▶ _TEXTE CITÉ_:
────

J'aime vraiment les machines. C'est excitant d'aller acheter une machine : ça sent bon la voiture neuve, il y a plein de loupiotes et de boutons, c'est génial. Le logiciel, par contre, c'est vraiment là où se trouve la valeur ajoutée au dessus du matériel. C'est grâce à lui que vous obtiendrez l'efficacité que - peut-être - le vendeur de machines vous avait laissé entrevoir : vous ne l'aurez que si vous avez un bon Workflow. Il faut prendre du recul et mettre en place un Workflow qui sera bénéfique à toute l'entreprise.

Alors, selon vous, chaque imprimerie devrait réfléchir à avoir un Workflow ?

Chaque imprimeur devrait se poser un instant et réfléchir à un Workflow. Il devrait mettre en place un Workflow non pas uniquement pour les besoins d'aujourd'hui, mais aussi et surtout pour ceux de demain. Au fur et à mesure de l'arrivée de nouveaux équipements, avec un Workflow assez ouvert, il sera possible de les relier, sans avoir à déployer trop d'efforts.

Au delà des Workflows, je vois que beaucoup d'imprimeurs essaient d'évoluer vers des marchés verticaux. Vous savez : celui qui était imprimeur de labeur veut aller vers la PLV ; ou celui qui faisait du transactionnel veut aller vers le marketing direct... Quand vous commencez à regarder toutes ces choses, vous devez vous assurer que, si vous décider de vous lancer dans une direction, le type de Workflow que vous avez permettra aussi d'aller dans une autre direction, et vous aidera pendant votre croissance.

La question à 100 balles, maintenant : par quoi les imprimeurs doivent-il commencer ?

D'abord et avant tout : exprimer leurs besoins, parler. Comprendre la valeur ajoutée qu'ils recherchent. Parler à des confrères, particulièrement ceux qui se sont déjà lancés : "Ah, vous faites ça ? Et comment faites-vous ? Quelqu'un vous a-t-il aidé ?".

Comment et où les imprimeurs peuvent-ils partager de l'info ? Et comprendre comment font les autres ? Existe-t-il une plateforme pour cela ?

Je crois que rien n'a changé depuis 40 ans : il y a toujours cette croyance dans l'industrie graphique, selon laquelle vous réussissez uniquement si vous avez la bonne potion magique. Vous êtes celui qui sait le mieux comment faire, et c'est pourquoi vous seul y arrivez. Et évidemment, si vous discutez avec d'autres imprimeurs, beaucoup ne voudront pas partager la recette de leur potion. Ces dernières années, il y a eu plusieurs tentatives de faire se réunir les utilisateurs au sein de groupes - tel que celui de Scitex il y a des années. Il y a aussi ces événements organisés par les constructeurs, tels que GraphExpo - ou "Print", comme ça s'appelle désormais. Il y a des présentations, à l'occasion desquelles les gens devraient être capables de discuter. Mais tout ça, c'est de la distraction : vous allez dans un endroit où il y a plein de trucs qui brillent, mais c'est juste pour s'assoir et se détendre, et le déjeuner est offert ! Lorsque nous avions Seybold - ce qui nous renvoie dans les années 90 - nous essayions de nous concentrer sur le dialogue ; ce n'était pas qu'une occasion de vendre des machines ou des logiciels ; non : le but était d'échanger des infos, interactivement.

────

▶ _Données brutes_:
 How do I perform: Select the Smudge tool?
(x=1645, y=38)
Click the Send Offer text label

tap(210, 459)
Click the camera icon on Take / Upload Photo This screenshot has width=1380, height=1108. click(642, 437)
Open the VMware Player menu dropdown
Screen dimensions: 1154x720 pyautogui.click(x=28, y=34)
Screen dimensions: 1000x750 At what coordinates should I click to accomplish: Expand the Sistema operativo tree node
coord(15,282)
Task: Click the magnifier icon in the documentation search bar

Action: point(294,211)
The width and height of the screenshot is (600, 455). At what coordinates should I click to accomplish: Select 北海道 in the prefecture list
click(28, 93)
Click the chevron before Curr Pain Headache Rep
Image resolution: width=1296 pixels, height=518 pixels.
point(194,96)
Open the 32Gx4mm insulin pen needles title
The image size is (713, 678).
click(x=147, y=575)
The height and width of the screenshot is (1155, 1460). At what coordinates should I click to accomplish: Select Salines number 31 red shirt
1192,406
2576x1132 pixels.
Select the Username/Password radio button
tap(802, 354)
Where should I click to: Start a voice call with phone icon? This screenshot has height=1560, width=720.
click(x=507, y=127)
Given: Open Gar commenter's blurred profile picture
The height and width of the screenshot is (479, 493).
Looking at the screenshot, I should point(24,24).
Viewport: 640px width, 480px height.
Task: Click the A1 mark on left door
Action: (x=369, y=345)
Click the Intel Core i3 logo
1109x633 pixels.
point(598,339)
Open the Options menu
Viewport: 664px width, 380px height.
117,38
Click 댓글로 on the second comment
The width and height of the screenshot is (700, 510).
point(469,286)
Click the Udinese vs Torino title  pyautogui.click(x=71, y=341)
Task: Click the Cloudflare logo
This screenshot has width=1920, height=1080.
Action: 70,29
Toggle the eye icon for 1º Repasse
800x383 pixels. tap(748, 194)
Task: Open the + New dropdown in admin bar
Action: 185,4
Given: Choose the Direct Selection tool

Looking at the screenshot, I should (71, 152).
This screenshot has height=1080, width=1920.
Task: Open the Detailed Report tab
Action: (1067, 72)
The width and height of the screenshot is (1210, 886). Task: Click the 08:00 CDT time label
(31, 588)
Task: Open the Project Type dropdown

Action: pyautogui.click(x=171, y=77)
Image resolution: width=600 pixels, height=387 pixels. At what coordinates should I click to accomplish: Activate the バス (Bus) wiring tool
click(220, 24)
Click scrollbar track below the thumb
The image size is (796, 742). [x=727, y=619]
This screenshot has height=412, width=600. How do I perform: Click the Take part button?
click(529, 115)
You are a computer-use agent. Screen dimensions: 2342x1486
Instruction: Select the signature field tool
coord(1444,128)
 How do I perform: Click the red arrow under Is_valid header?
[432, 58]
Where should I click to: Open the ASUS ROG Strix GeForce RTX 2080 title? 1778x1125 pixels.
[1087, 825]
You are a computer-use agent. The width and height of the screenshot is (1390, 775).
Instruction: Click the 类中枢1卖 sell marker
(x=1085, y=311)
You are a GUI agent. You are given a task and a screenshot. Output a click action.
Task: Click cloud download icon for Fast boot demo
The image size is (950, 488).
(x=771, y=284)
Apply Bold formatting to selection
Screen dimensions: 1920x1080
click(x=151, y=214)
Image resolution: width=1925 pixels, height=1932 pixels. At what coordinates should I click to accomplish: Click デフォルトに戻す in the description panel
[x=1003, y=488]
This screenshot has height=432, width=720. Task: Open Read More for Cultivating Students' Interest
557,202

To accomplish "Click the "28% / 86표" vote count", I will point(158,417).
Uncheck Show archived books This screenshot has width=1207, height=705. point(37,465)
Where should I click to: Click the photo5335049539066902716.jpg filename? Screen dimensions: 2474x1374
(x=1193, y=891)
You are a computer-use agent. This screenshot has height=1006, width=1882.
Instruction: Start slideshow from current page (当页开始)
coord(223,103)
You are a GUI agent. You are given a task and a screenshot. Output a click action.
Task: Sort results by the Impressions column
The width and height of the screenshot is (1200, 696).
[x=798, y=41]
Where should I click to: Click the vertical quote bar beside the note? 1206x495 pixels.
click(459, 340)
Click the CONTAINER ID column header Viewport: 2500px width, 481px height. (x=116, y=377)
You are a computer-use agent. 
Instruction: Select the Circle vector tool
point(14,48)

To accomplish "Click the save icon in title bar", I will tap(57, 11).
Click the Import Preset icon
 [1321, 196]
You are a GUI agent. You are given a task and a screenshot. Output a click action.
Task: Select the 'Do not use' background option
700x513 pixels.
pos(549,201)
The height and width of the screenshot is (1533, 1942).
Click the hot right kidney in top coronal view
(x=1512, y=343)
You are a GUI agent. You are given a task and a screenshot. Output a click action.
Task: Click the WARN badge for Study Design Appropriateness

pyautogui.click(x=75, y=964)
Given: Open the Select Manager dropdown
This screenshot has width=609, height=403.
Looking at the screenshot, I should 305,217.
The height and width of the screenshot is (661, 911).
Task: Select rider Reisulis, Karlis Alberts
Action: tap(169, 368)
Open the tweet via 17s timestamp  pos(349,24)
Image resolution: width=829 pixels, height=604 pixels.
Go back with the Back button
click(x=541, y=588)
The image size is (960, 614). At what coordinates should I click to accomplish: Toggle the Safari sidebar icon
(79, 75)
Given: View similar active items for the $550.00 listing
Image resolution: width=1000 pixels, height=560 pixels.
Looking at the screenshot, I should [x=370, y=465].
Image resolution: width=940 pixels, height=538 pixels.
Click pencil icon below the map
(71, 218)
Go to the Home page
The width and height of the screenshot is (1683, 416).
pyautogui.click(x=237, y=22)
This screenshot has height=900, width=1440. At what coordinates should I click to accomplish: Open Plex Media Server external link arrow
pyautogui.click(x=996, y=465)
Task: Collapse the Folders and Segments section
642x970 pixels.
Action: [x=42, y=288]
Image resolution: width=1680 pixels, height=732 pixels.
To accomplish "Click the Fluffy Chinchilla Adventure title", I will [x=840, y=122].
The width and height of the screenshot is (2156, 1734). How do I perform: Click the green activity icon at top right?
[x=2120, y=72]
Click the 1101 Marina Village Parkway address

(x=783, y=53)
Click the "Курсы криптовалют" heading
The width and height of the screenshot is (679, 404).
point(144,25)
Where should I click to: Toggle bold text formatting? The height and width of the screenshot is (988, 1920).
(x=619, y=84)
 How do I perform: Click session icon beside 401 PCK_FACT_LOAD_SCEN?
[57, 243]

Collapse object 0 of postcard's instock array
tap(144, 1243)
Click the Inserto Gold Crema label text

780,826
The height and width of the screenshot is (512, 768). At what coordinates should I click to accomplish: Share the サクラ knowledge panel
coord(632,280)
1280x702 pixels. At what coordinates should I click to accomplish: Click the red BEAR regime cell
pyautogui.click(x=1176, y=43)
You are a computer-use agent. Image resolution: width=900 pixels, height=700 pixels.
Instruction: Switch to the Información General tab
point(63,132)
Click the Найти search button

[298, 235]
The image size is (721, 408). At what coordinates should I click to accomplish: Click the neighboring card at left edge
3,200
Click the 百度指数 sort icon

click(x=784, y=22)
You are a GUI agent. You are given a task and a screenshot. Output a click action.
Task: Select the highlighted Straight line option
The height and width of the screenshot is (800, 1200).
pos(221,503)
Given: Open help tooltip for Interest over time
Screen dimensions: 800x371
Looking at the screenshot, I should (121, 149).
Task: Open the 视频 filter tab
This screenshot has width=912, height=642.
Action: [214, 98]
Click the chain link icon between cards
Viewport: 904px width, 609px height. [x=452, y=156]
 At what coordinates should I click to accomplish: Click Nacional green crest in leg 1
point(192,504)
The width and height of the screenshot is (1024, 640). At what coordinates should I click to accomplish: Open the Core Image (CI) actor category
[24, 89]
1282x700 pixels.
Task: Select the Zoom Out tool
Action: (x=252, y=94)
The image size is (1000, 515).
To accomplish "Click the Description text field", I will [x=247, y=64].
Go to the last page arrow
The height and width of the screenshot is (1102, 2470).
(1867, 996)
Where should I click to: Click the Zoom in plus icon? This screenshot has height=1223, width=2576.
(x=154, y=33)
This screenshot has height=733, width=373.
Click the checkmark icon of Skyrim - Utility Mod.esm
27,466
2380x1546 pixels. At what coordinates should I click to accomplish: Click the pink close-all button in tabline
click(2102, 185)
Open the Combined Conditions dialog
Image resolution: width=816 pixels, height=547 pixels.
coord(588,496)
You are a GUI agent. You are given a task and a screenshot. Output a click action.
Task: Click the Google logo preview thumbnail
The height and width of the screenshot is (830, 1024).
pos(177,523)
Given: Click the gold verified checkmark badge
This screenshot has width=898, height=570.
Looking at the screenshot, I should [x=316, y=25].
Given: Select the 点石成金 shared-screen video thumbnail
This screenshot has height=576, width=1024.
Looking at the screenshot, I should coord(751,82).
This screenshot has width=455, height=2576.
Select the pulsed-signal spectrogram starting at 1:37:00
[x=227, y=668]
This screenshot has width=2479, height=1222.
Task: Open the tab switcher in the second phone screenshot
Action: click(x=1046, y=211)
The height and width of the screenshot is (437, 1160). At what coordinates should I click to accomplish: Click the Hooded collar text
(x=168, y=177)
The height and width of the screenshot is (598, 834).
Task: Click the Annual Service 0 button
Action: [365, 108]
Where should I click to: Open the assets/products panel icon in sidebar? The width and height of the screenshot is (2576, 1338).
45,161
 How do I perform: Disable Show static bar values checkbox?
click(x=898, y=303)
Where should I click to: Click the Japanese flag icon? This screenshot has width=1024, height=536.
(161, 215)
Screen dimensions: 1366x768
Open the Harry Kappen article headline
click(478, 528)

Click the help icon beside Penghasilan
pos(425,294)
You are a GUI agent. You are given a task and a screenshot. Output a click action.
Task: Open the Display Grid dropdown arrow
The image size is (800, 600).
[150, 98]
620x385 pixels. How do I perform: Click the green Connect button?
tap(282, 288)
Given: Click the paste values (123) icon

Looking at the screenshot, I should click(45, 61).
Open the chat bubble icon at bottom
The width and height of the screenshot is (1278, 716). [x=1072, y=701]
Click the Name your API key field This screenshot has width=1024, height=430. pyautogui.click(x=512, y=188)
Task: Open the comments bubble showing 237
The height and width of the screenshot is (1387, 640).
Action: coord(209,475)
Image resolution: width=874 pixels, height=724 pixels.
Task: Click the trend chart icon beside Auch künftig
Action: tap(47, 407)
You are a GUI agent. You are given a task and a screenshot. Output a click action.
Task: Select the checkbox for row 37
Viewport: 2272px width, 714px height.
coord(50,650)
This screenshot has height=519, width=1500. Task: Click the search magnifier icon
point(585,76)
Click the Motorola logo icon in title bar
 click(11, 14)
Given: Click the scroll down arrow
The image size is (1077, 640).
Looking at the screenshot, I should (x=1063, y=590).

────

▶ _TRAVAIL À FAIRE_:
A. Dans le texte sur les Workflows en imprimerie, réécrivez sous forme de liste le paragraphe qui commence par « Chaque imprimeur devrait se poser un instant ».
B. Prolongez le texte sur les Workflows en imprimerie à partir de sa dernière phrase.

▶ _RÉPONSES À L'EXERCICE_:
A.
- Chaque imprimeur devrait prendre le temps de réfléchir à un Workflow.
- Ce Workflow doit répondre aux besoins actuels, mais surtout à ceux de demain.
- S'il est assez ouvert, il permettra de relier les nouveaux équipements au fil de leur arrivée, sans trop d'efforts.

B.
Donc, c'était comme une sorte de valse à trois temps entre les fournisseurs et les imprimeurs, afin mieux comprendre le marché ?

Oui. Mais mieux que ça, c'était aussi l'occasion de discussions entre imprimeurs. Parce que c'est comme ça que l'on apprend des choses. Bien sûr, vous pouvez aussi lire de bons articles. Moi-même, j'écris plein d'articles et je produis des vidéos et nous essayons d'utiliser tout cela comme un moyen d'éduquer les gens. Parce qu'aujourd'hui, il y a plétore d'informations, mais personne n'a le temps de se poser et de vraiment digérer toute cela, ou même de trouver tout cela, car (c'est noyé) au milieu de trop de choses.

Aujourd'hui, les imprimeurs n'ont pas le temps de se pencher sur les Workflows ; mais l'ironie c'est que, s'ils avaient un Workflow, cela leur dégagerait justement ce temps dont ils manquent tellement !

Aucun doute : les gens n'ont plus cette bande passante (5). C'est ce que je disais juste avant : vous pouvez avoir la compétence en interne mais vous avez en fait besoin de deux choses si vous voulez "réinventer les Workflows" : vous avez besoin des compétences et vous avez besoin de la bande passante. Certains (imprimeurs) ont les compétences mais souvent, ces compétences ne sont pas sur le front ; et on leur dit "tu as les compétences, je veux que ce soit toi qui mettent en place le Workflow ; mais en même temps je veux que tu sois sur le front". Ca ne marchera pas comme ça !

Et le retour sur investissement ??

Ce que j'ai découvert au fil des années c'est que le retour sur investissement sur les logiciels de Workflow est bien plus important et bien plus rapide que sur les machines. J'ai participé à des implémentations très complètes de logiciels de Workflow pour lesquels le retour sur investissement a été réalisé au bout de... trois à quatre mois ! Quel type de machine pouvez-vous acheter, qui vous rapporte ça ??

Donc, vous nous dites que même si l'on n'a pas le temps (d'étudier) l'investissement dans un Workflow, on devrait le faire, uniquement pour une raison financière ?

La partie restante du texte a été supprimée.